This section summarizes estimates of the costs of these shortcomings of present road management practices and of the potential benefits of extensive application of improved road pricing. Improved pricing means more closely matching the charge that each road user pays with the actual costs of the user’s trip to the highway agency and the public. Under improved road pricing, charges could depend on distance, route, time of day, degree of congestion on the road, or other conditions affecting costs. However, pricing improvements do not have to be complex to be worthwhile. Simple refinements, such as adjusting registration fees in line with the results of cost allocation studies or instituting a peak-period toll on a toll bridge or high-occupancy/ toll (HOT) lane, could have large benefits.

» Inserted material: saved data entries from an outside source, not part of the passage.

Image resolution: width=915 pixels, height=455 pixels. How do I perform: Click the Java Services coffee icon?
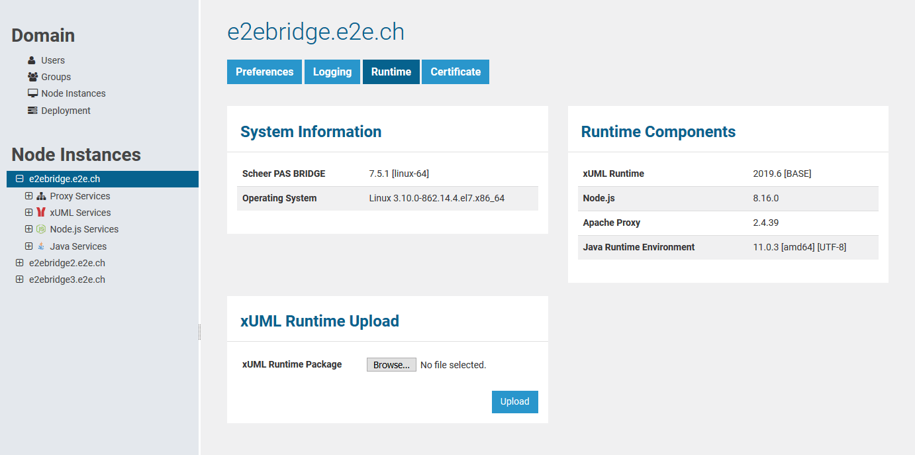tap(41, 246)
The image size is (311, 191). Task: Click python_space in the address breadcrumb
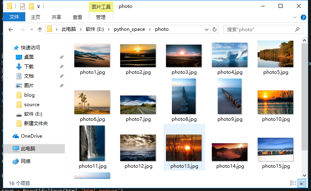(x=129, y=29)
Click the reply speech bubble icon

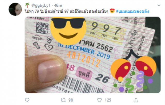click(27, 100)
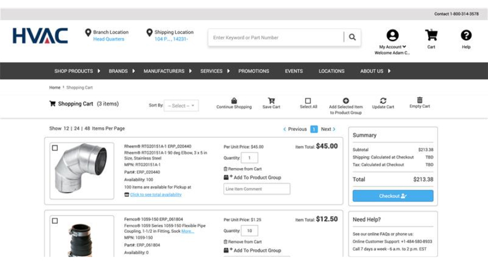Viewport: 488px width, 262px height.
Task: Open the Sort By dropdown
Action: pos(181,106)
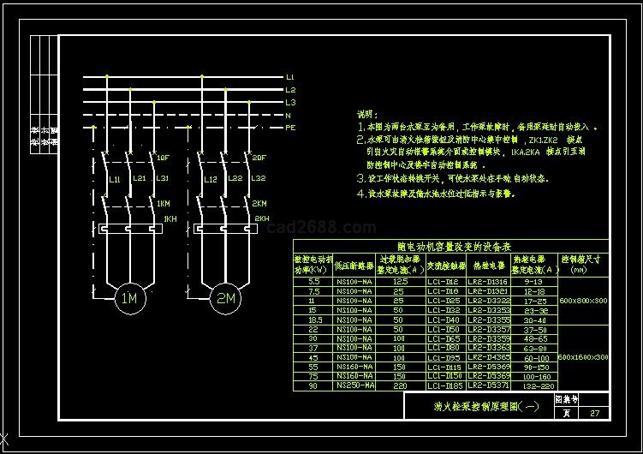Select the LC1-D185 contactor table cell

point(444,385)
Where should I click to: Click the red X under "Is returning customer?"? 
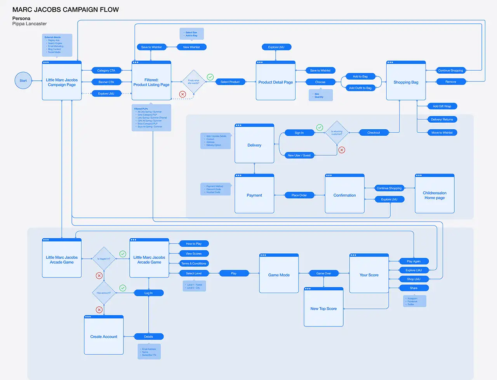[342, 150]
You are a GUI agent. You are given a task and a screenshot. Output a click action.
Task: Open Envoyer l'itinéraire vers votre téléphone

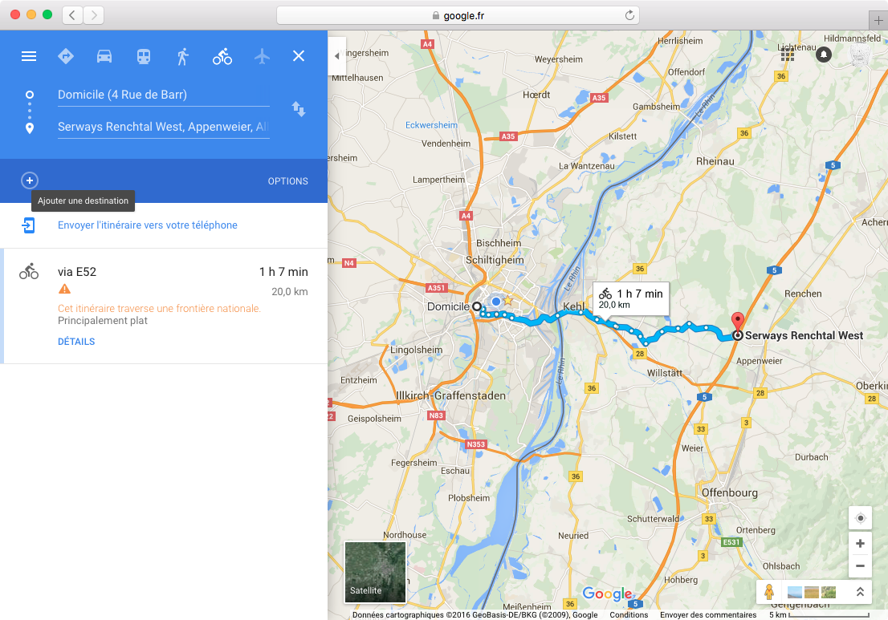point(147,225)
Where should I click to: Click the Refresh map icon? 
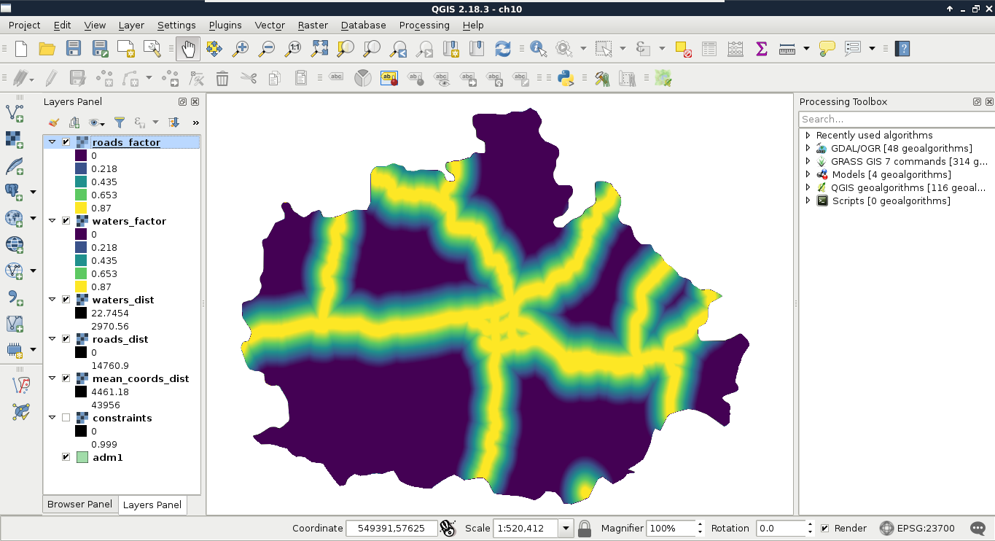[502, 49]
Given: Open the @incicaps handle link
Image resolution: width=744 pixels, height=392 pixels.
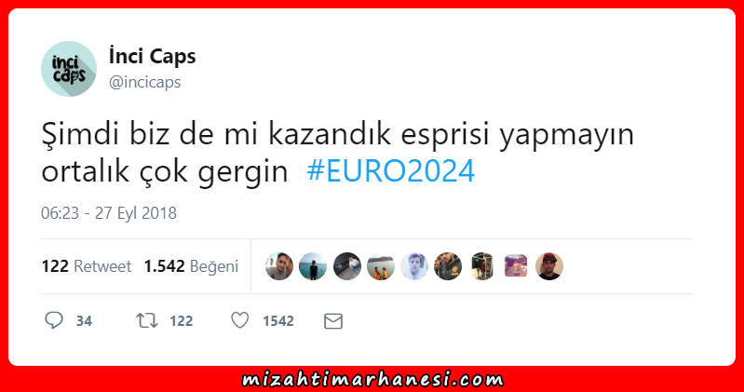Looking at the screenshot, I should pyautogui.click(x=144, y=82).
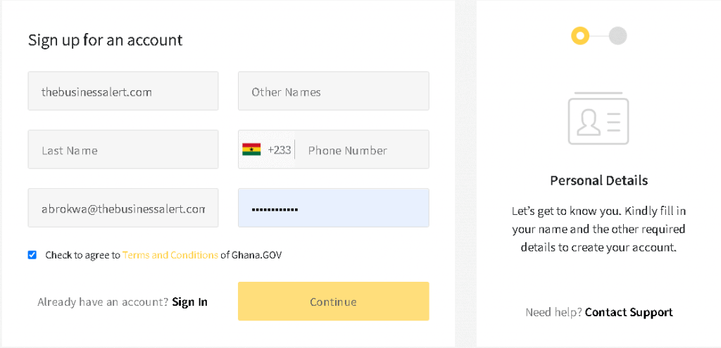Click the Sign In link
This screenshot has height=348, width=721.
(x=189, y=302)
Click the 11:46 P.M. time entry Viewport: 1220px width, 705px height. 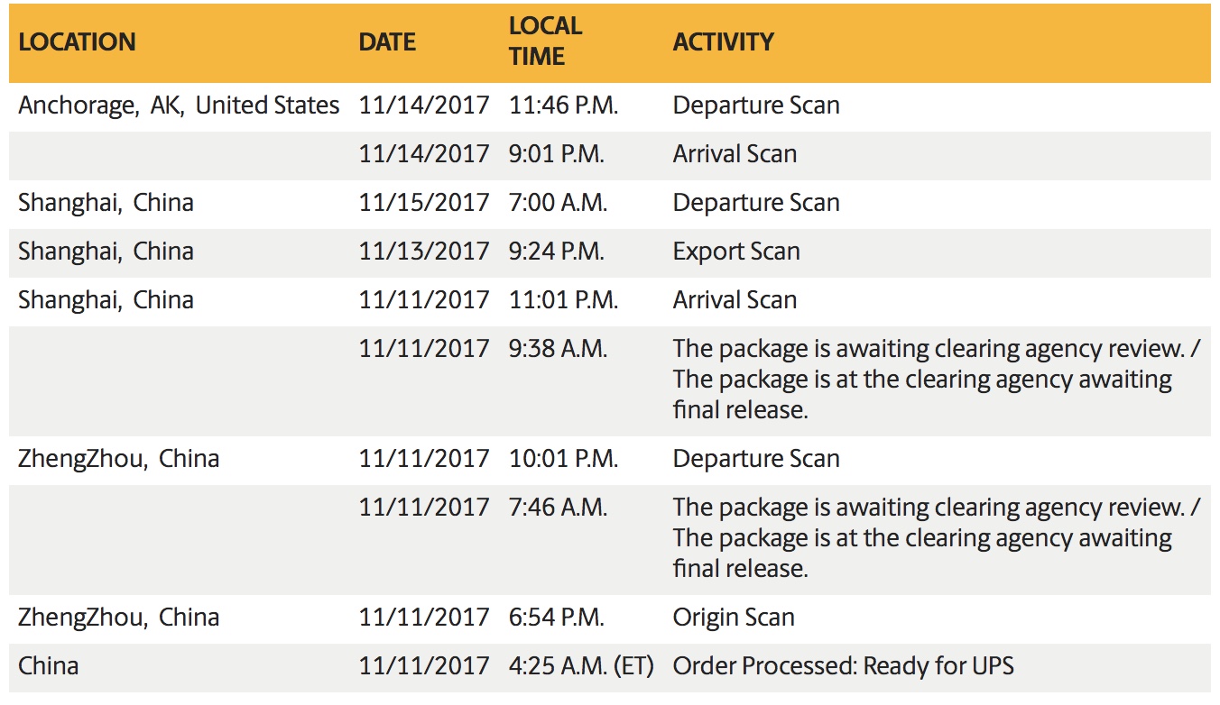point(563,105)
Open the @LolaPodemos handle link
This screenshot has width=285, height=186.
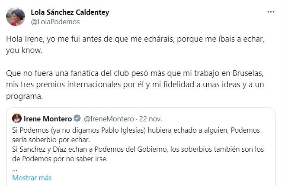coord(55,22)
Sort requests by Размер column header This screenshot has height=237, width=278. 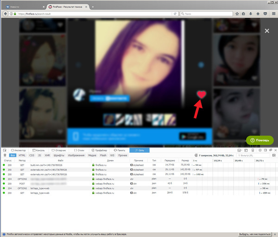185,160
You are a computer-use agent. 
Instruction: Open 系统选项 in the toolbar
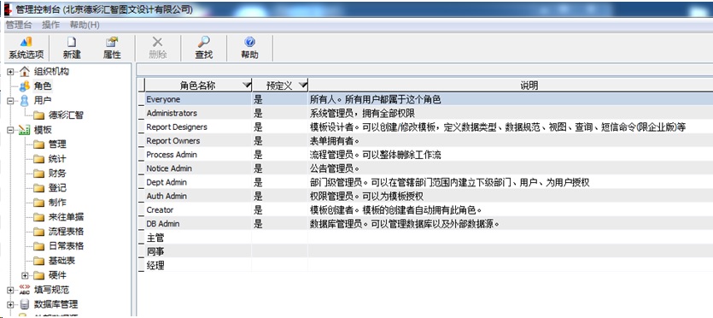click(x=26, y=48)
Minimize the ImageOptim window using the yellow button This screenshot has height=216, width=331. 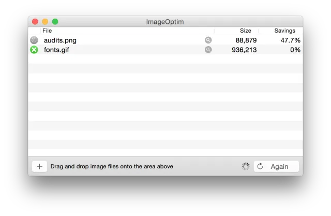pos(45,22)
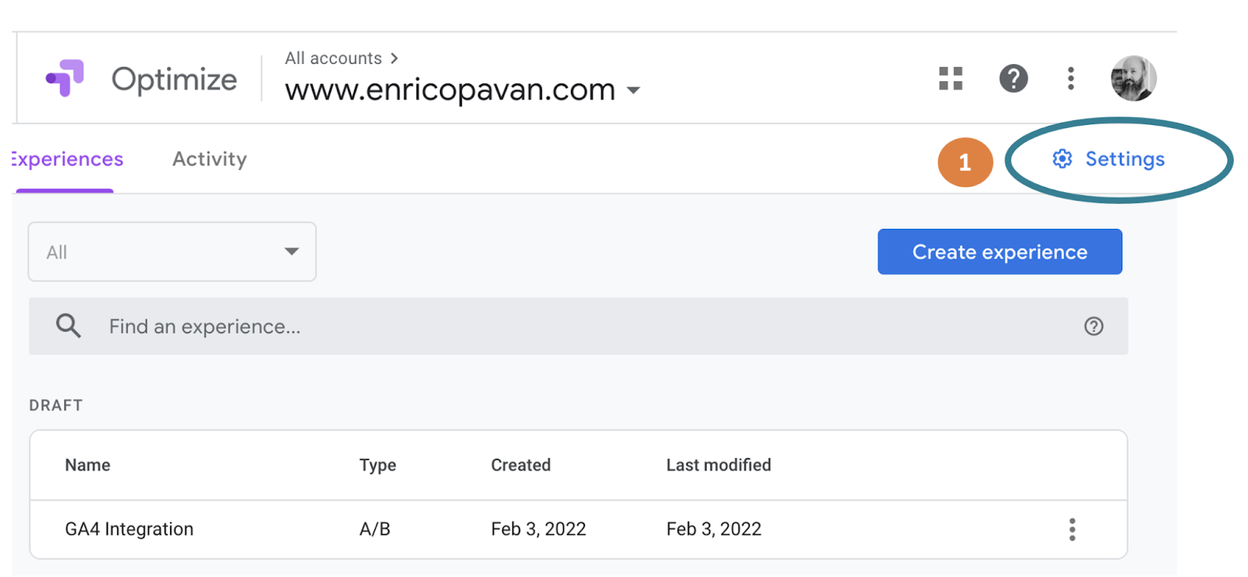
Task: Open the All experiences filter dropdown
Action: pos(172,251)
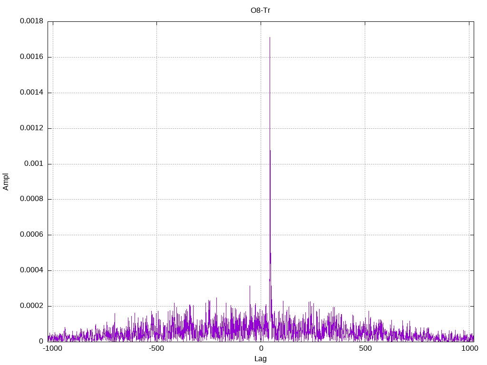This screenshot has height=365, width=487.
Task: Click the -1000 x-axis tick label
Action: pos(52,348)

Proposals for practical pricing improvements are described in Chapters 5 and 6.

The estimates summarized below relate to five issues:

  • The costs of congestion today and the prospects for reducing costs through conventional means,

  • The potential benefits of congestion reduction brought about by peak pricing,

  • The potential contribution of refined truck fees to improving freight transportation efficiency,

  • The potential revenue from road pricing, and

  • How road pricing would affect perceived needs for capacity expansion.

Costs of Congestion and Prospects for Mitigation

Highway congestion causes several billion vehicle hours of delay annually, and only modest potential exists for cost-effectively reducing delay through traffic engineering improvements or capacity expansion.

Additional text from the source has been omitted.